§ Source text
'''

Does this sound familiar?
You finally resolve to tackle a daunting goal. Let’s say it’s fat loss, though it could be any goal. You’ve spent weeks doing research online, taking notes, making lists, organizing your newly-acquired knowledge, asking questions on social media, and you’ve come up with the perfect plan.
So naturally, you dive in headfirst. You start cooking at home more, you eat more vegetables, cut out snacking, make a meal schedule, start a training program, start eating protein with every meal, start meal prepping, track your calories, get to bed early, and so forth.
Everything goes great for a few weeks, then the wheels come off. Gradually, you begin to backslide. Initially you feel frustration but then, as the problem compounds, shame creeps in. The whole thing snowballs until eventually you just quit.
What the hell happened?
What gives? This stuff should be simple, right? I mean, come on. Calorie deficit, protein, training. Do it every day and you win. “What is my malfunction?” you wonder. Is it laziness? Lack of motivation? Lack of ability?
Stop right there. I can guarantee it’s none of those. You probably just tried to take on too much at once.
If you’ve done this, you’re in good company. We’ve all done it, myself included. For some people, it’s no big deal. Some people can handle a lot of change at one time and, in fact, thrive off it. For them, a lot of significant changes at one time might be a viable strategy.
But that’s not the case for everyone. In fact, I’d guess that for most of us, too much sudden change can be a problem. Maybe not in the short-term, but it has a way of eventually sneaking in there and undermining our efforts. Here’s why.

'''

§ Brief
Duplicate the passage on taking on too much change at once from "What gives? This" up to and including "much at once.".

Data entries
'''

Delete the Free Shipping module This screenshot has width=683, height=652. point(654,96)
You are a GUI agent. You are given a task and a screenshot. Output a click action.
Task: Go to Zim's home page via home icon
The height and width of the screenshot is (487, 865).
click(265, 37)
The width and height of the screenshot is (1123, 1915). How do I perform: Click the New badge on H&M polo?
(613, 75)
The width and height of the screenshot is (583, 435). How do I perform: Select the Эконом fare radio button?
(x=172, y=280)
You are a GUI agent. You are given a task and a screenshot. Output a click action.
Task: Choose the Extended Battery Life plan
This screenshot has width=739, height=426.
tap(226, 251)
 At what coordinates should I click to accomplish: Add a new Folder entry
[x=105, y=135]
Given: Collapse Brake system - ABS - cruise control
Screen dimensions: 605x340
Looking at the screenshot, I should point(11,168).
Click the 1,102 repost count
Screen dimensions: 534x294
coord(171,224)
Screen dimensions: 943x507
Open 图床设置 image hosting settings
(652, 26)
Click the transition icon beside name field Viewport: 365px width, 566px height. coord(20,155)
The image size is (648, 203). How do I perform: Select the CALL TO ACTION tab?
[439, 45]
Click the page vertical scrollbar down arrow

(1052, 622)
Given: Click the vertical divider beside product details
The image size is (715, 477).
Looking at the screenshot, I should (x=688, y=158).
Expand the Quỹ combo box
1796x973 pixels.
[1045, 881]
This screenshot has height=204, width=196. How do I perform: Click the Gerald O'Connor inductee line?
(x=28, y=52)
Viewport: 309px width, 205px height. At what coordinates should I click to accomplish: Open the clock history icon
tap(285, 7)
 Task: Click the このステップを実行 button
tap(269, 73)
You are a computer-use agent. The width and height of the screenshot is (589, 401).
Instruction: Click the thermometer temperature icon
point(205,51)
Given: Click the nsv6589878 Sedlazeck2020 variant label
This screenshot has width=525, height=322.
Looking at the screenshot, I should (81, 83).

'''

§ Answer space
What gives? This stuff should be simple, right? I mean, come on. Calorie deficit, protein, training. Do it every day and you win. “What is my malfunction?” you wonder. Is it laziness? Lack of motivation? Lack of ability?
Stop right there. I can guarantee it’s none of those. You probably just tried to take on too much at once.